▶ **SUPPLIED MATERIAL**
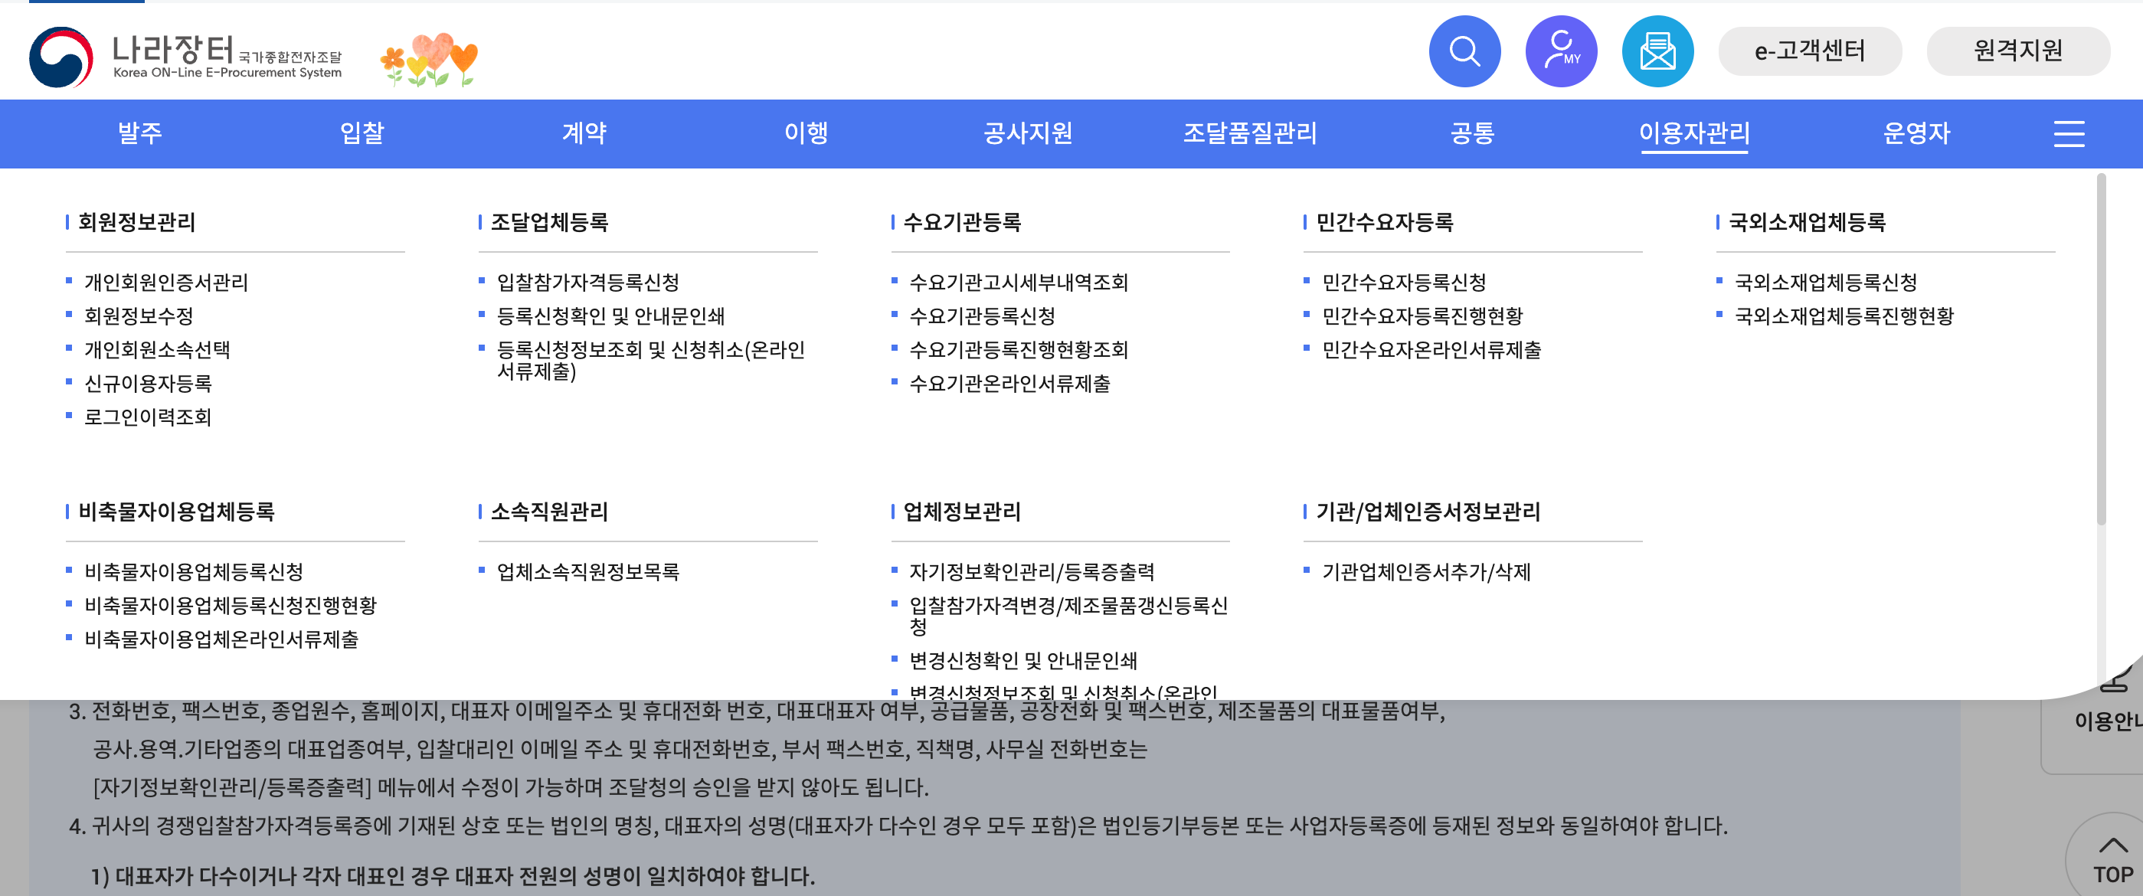The width and height of the screenshot is (2143, 896).
Task: Open the MY user profile icon
Action: click(1561, 52)
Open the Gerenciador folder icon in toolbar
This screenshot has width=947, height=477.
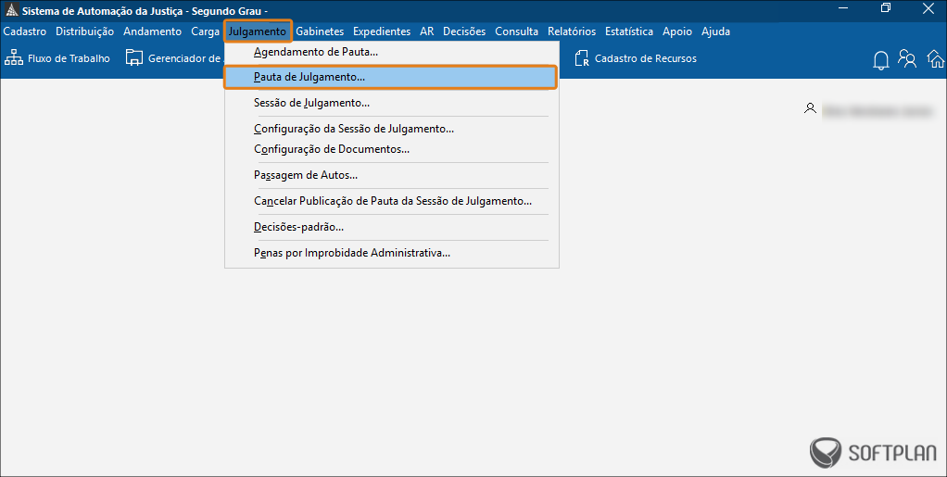pyautogui.click(x=133, y=58)
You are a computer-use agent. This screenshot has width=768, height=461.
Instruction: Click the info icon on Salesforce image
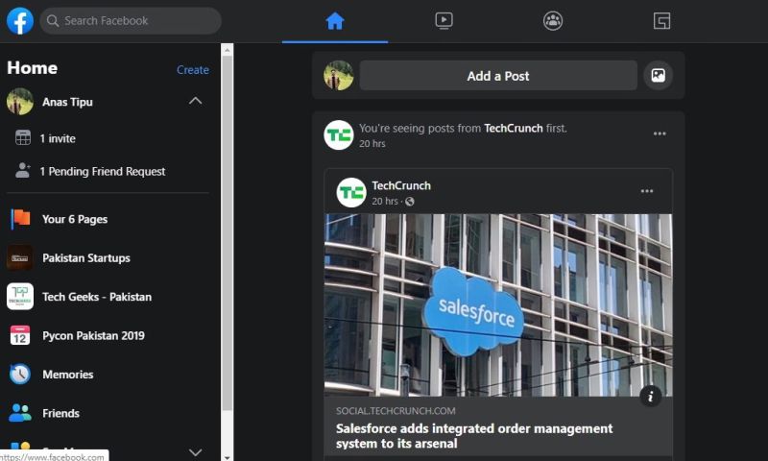pos(651,396)
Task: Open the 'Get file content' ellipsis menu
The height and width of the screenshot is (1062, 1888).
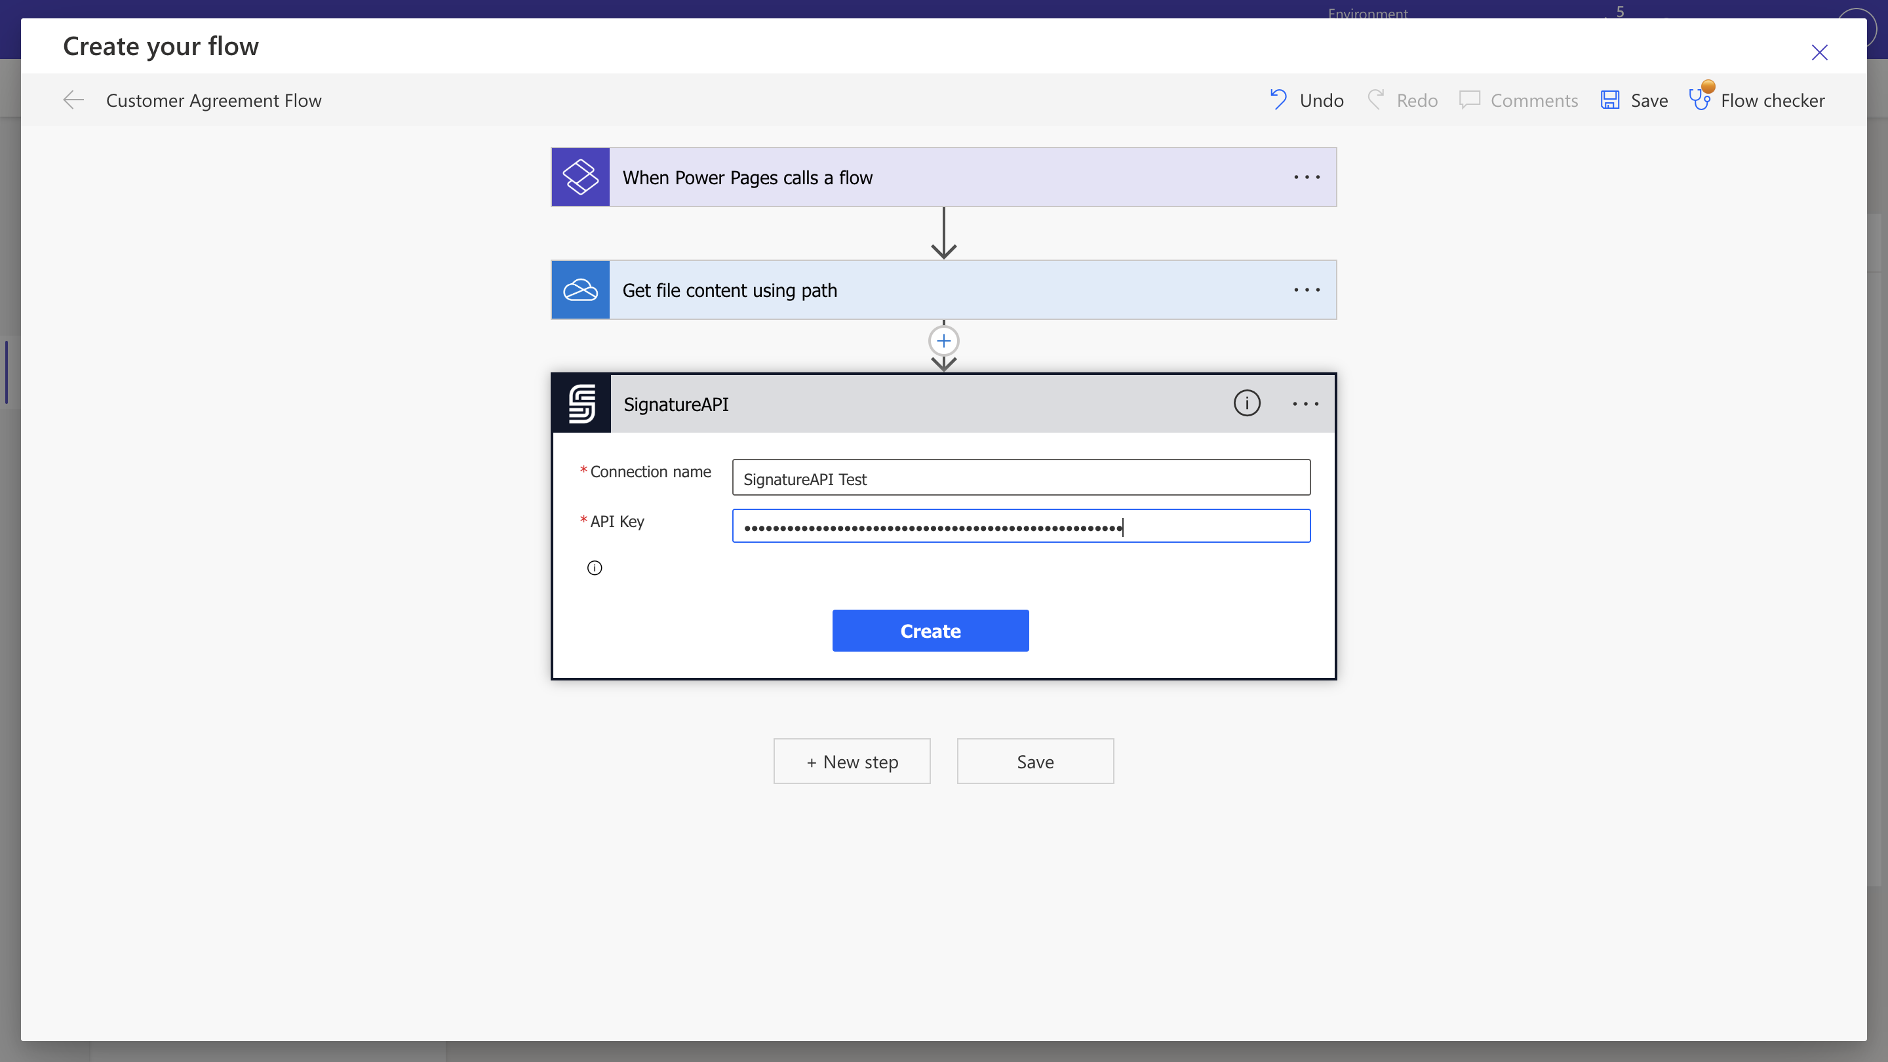Action: [1306, 290]
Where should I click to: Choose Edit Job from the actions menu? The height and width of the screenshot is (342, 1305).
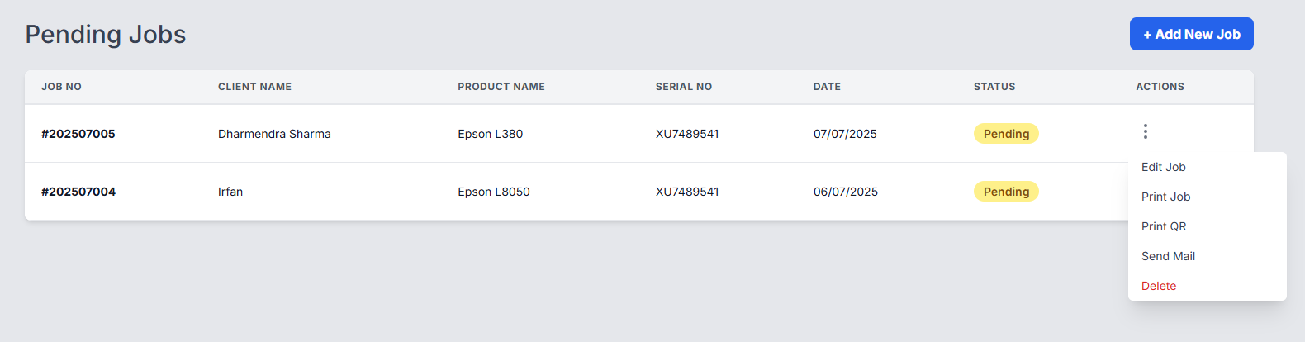1163,167
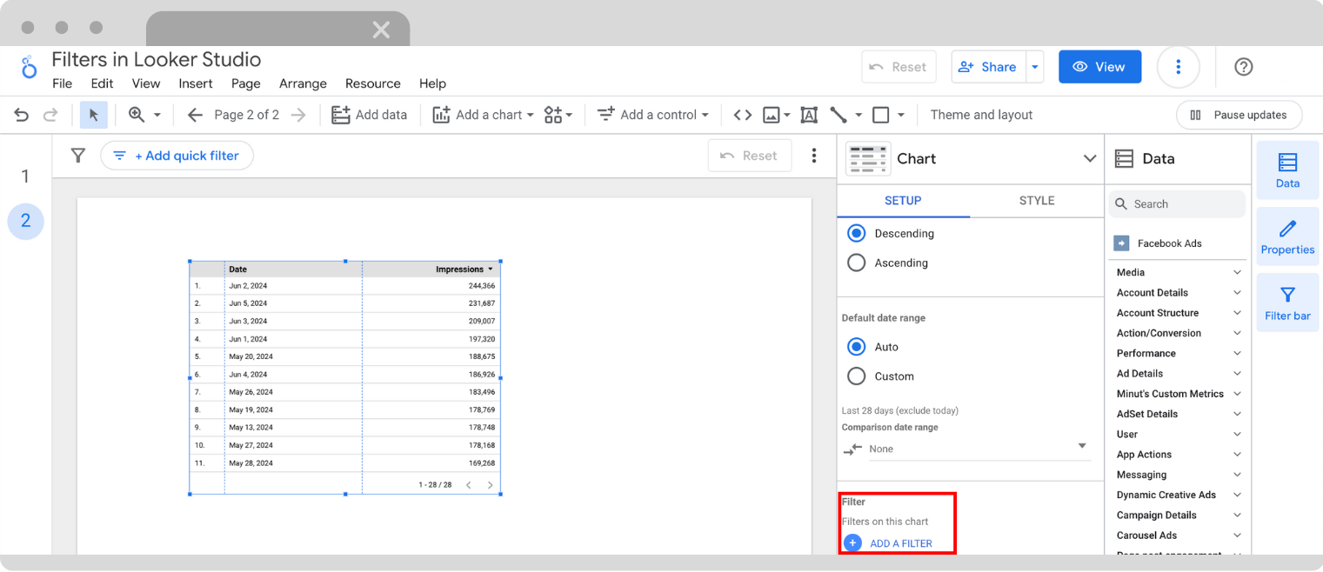Open the Properties panel
Viewport: 1323px width, 572px height.
click(1287, 236)
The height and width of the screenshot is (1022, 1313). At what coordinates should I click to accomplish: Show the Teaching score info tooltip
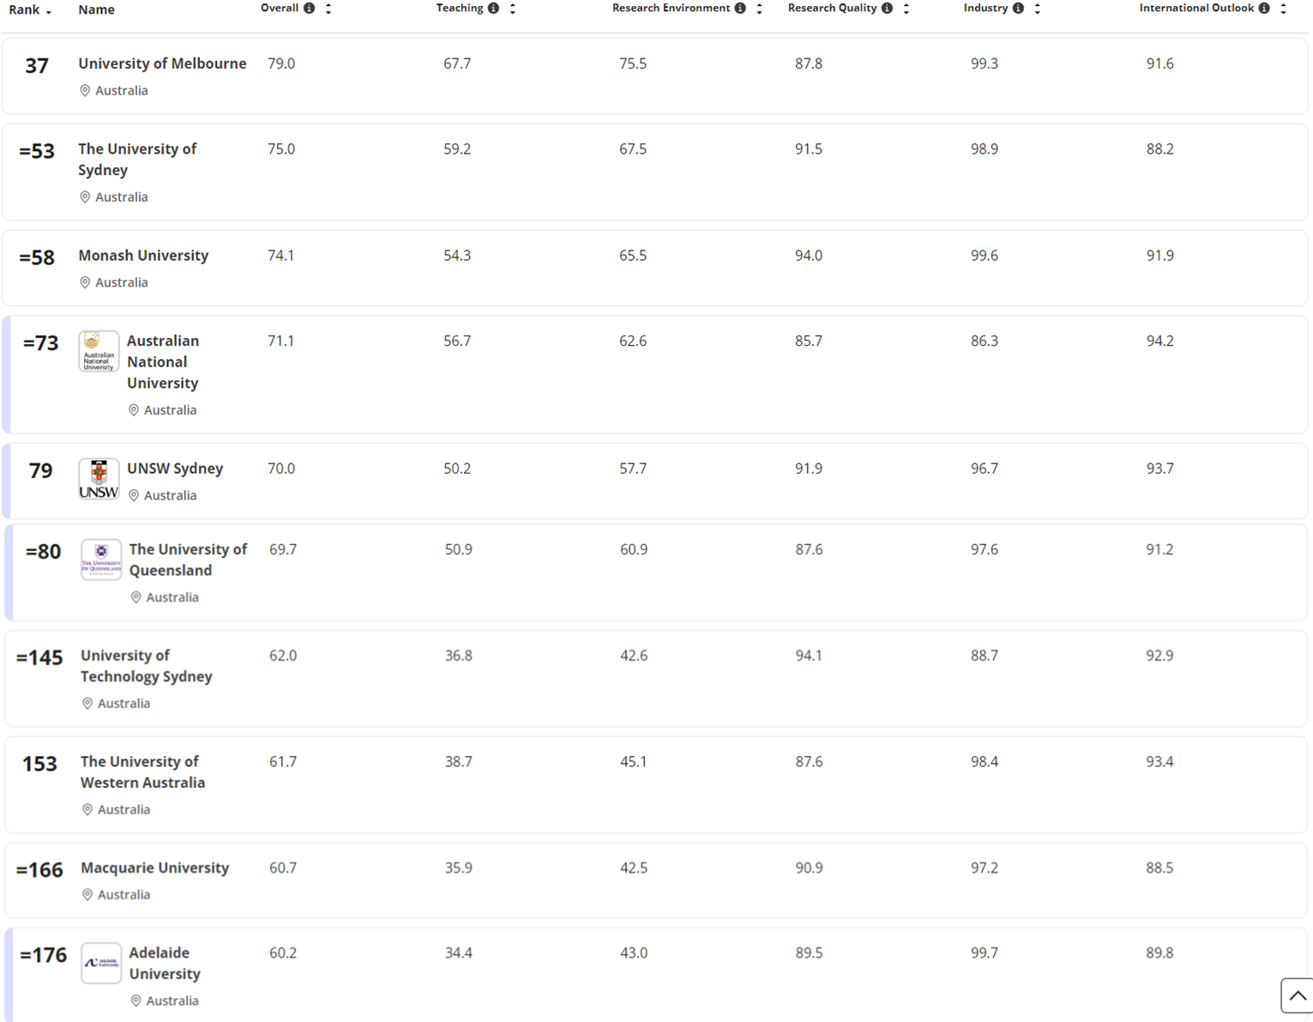coord(493,9)
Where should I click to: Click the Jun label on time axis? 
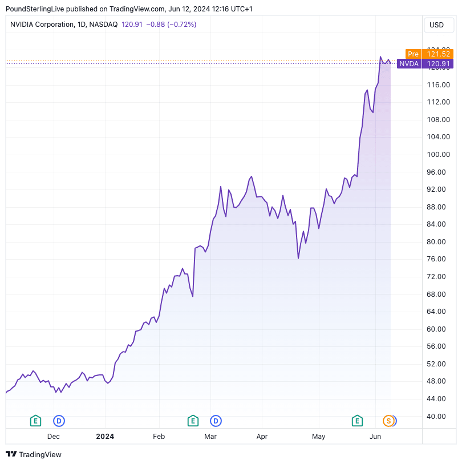tap(375, 437)
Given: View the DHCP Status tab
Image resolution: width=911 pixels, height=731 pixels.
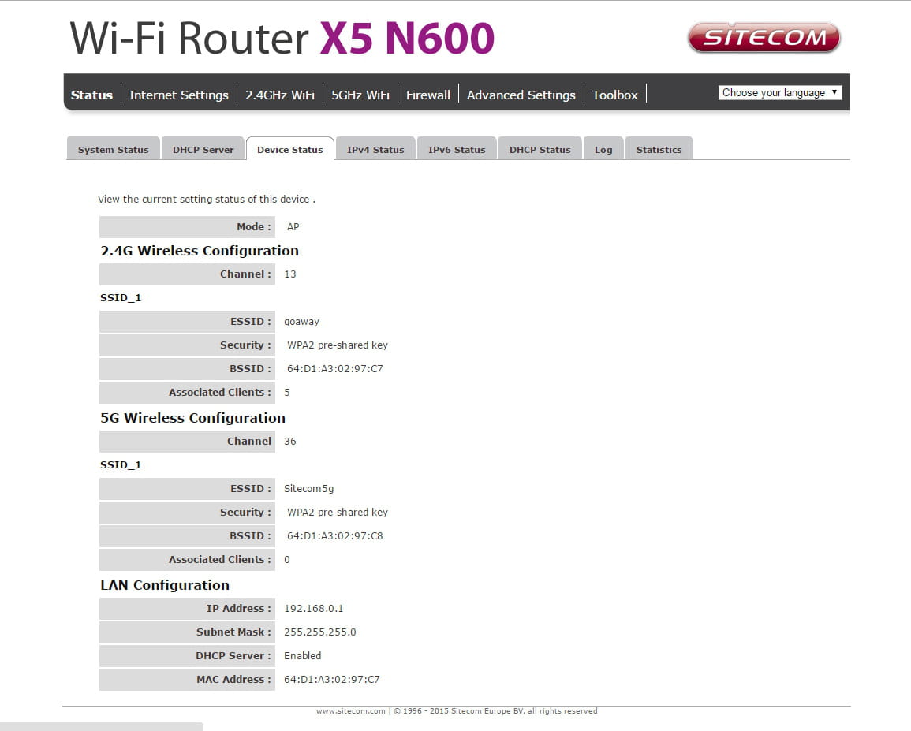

▶ **WHAT THE TASK REQUIRES**
Please put the lines from the one containing "Where should I click to: Click" through the end of the records, inclusive, into a Markdown table with the columns Row and Line, skipping blank lines and leaving out the pictures.

▶ **TASK ANSWER**
| Row | Line |
|---|---|
| 1 | Where should I click to: Click the Jun label on time axis?  |
| 2 | tap(375, 437) |
| 3 | Given: View the DHCP Status tab |
| 4 | Image resolution: width=911 pixels, height=731 pixels. |